= Digital Sound Factory =

Sound design-company founded by Timothy Swartz in 2007

Digital Sound Factory is a sound design company that creates sound libraries, known as SoundFont libraries, for playback on synthesizers and computers compatible with Steinberg Cubase, Cakewalk Sonar, Reasonstudios, Steinberg Halion, Native Instruments Kontakt, Apple GarageBand, Apple Logic, Ableton Live, GenieSoft Overture, Finale, Creative Labs Audigy/X-Fi, E-MU Systems EmulatorX/Proteus X, LMMS, FL Studio, MuseScore, Mixcraft, VSamp, SFZ, SynthFont, Ardour, FluidSynth and more.

==History==
Digital Sound Factory was founded by Timothy Swartz in 2007 and employs musicians and performs detailed recordings of their instruments. The recordings are processed using digital signal processors and mapped to a MIDI piano keyboard. Modern music, television, movies, and advertisements are composed using these sounds by electronic musicians Using software synthesizers, composers can have a large collection of sound content on command.
Since 1971 the sound libraries at E-mu Systems were recorded into samples designed to play back audio on physical hardware. Digital Sound Factory has an exclusive license with E-mu to re-master the primary source libraries to function on modern computer formats. Digital Sound Factory's first releases include the E-mu Systems Proteus and Emulator sounds, the Ensoniq ASR/EPS/TS sounds, and brand new sound libraries recorded recently independent of the E-MU sound library.

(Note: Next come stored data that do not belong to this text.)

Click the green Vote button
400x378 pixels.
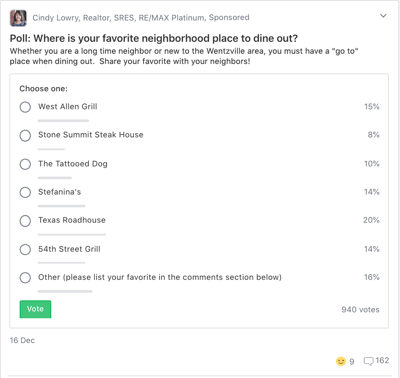(35, 309)
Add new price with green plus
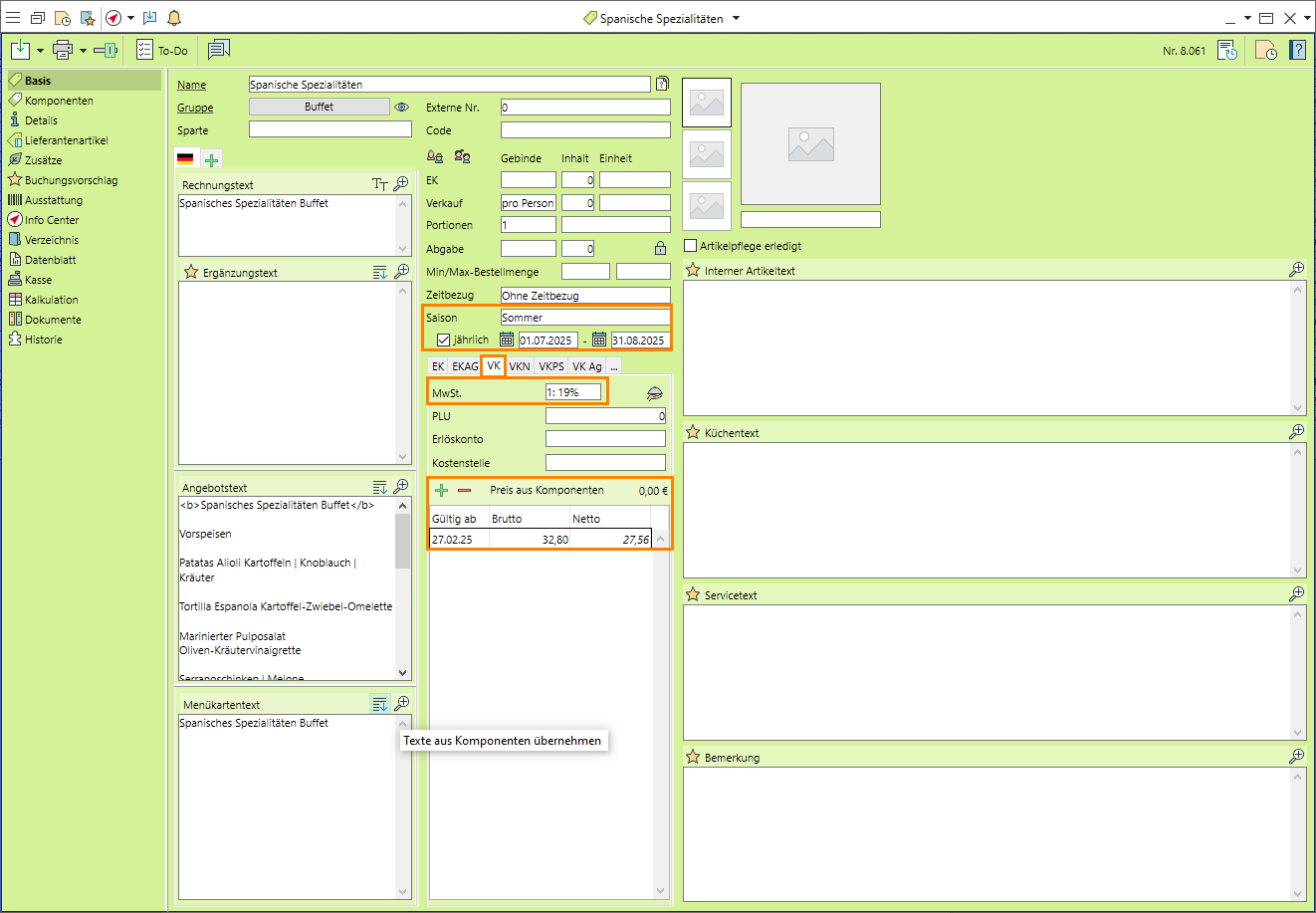The image size is (1316, 913). pos(442,490)
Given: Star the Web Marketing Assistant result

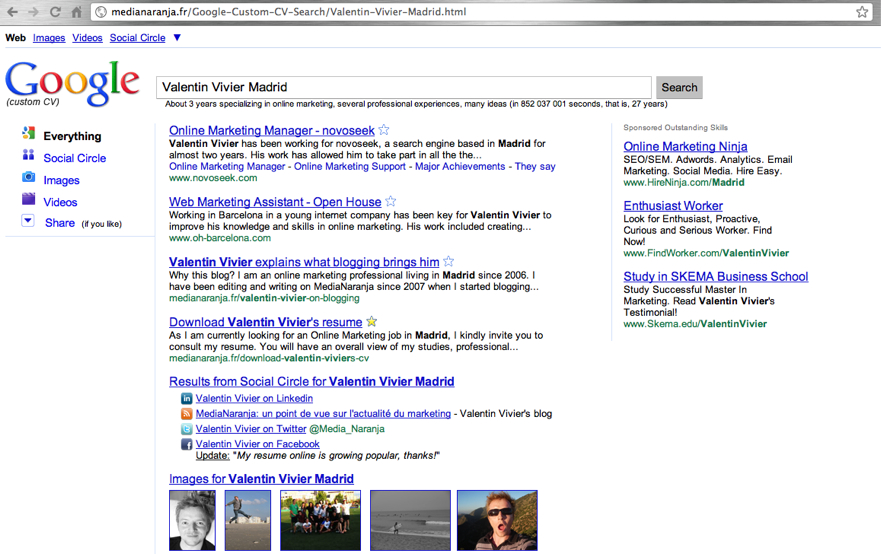Looking at the screenshot, I should [x=391, y=202].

Digital Sound Factory's content is integrated with:

Cakewalk

Creative Labs

E-MU Systems

Line 6

PreSonus

Propellerhead Software

Yamaha Music Corporation

== Timeline of major products ==

- 2007 - Digital Sound Factory releases E-MU Systems' original Proteus trilogy (directly from the Protozoa ROM expansions from Proteus 2000) and Emulator SoundFont libraries
- 2008 - Digital Sound Factory releases E-MU Cakewalk Proteus Pack (Proteus 2000, Mo’ Phatt, Virtuoso, Planet Earth, Xtreme Lead-1, & PX-7 Drums)

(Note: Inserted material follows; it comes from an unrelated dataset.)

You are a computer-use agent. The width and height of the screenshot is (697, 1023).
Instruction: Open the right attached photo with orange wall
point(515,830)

- 2008 - Digital Sound Factory releases Propellerhead Reason Refills
- 2009 - Digital Sound Factory releases Yamaha Motif World XSpedition, XStrings, Vocal XSpressions, & Steinway Grand libraries

- 2010 - Digital Sound Factory releases Cakewalk company Dimension SFZ Instrument volumes 1 -13. Includes Grand Piano, Vinatage Synthesizers, World Instruments, Guitars, Basses, Drums, Orchestral, Hip Hop, and more.
- 2011 - Digital Sound Factory releases Cakewalk company Rapture Sound Expansion volumes. Includes Analog Digital Synth Resources, Dance Tools, Film Score, and Synthesizer Rage.
- 2012 - Digital Sound Factory releases Cakewalk company Z3TA+2 Sound Expansions. Includes Digital Keys, Fashion Leads, Ultraspheres, Wave Scapes, & Xtreme Synth Basses.
- 2012 - Digital Sound Factory releases Native Instruments Kontakt Sound Expansions. Featured products are the E-MU Systems Proteus Pack, Ensoniq ASR, Performance Synthesizers, Yamaha Concert Grand Pianos, and Steinway Grand Piano.
- 2013 - Digital Sound Factory endorsed by Mason & Hamlin Piano company to sample and reproduce the CC 9'2" Concert Grand Piano in digital format.
- 2014 - Digital Sound Factory releases Cakewalk company Sound Center Sound Expansions for Valve Steam. Expansions include; Video Game Sound Designer, Steinway Grand, Vintage Keyboards, World Instruments, Guitars, Basses, Orchestral Strings, Orchestral Winds/Brass/Percussion, Modern Strings, Urban, Electronica, B-3, Rhodes EP, Wurlitzer EP, Yamaha CP70, Prophet 600, OB-Xa, Clavinet, Mellotron, and Sound Effects.
- 2019 - Digital Sound Factory releases EMU Systems' NI Proteus Rack which includes Proteus 2000, Mo’ Phatt, Virtuoso, Xtreme Lead-1, Planet Earth, and Vintage Pro. Though, not an update of the Proteus Rack. This is built from the ground up and designed for Native Instruments free Kontakt Player, the full version of Kontakt, Komplete, and Maschine. They can all also be controlled with NKS hardware as they are seamlessly integrated.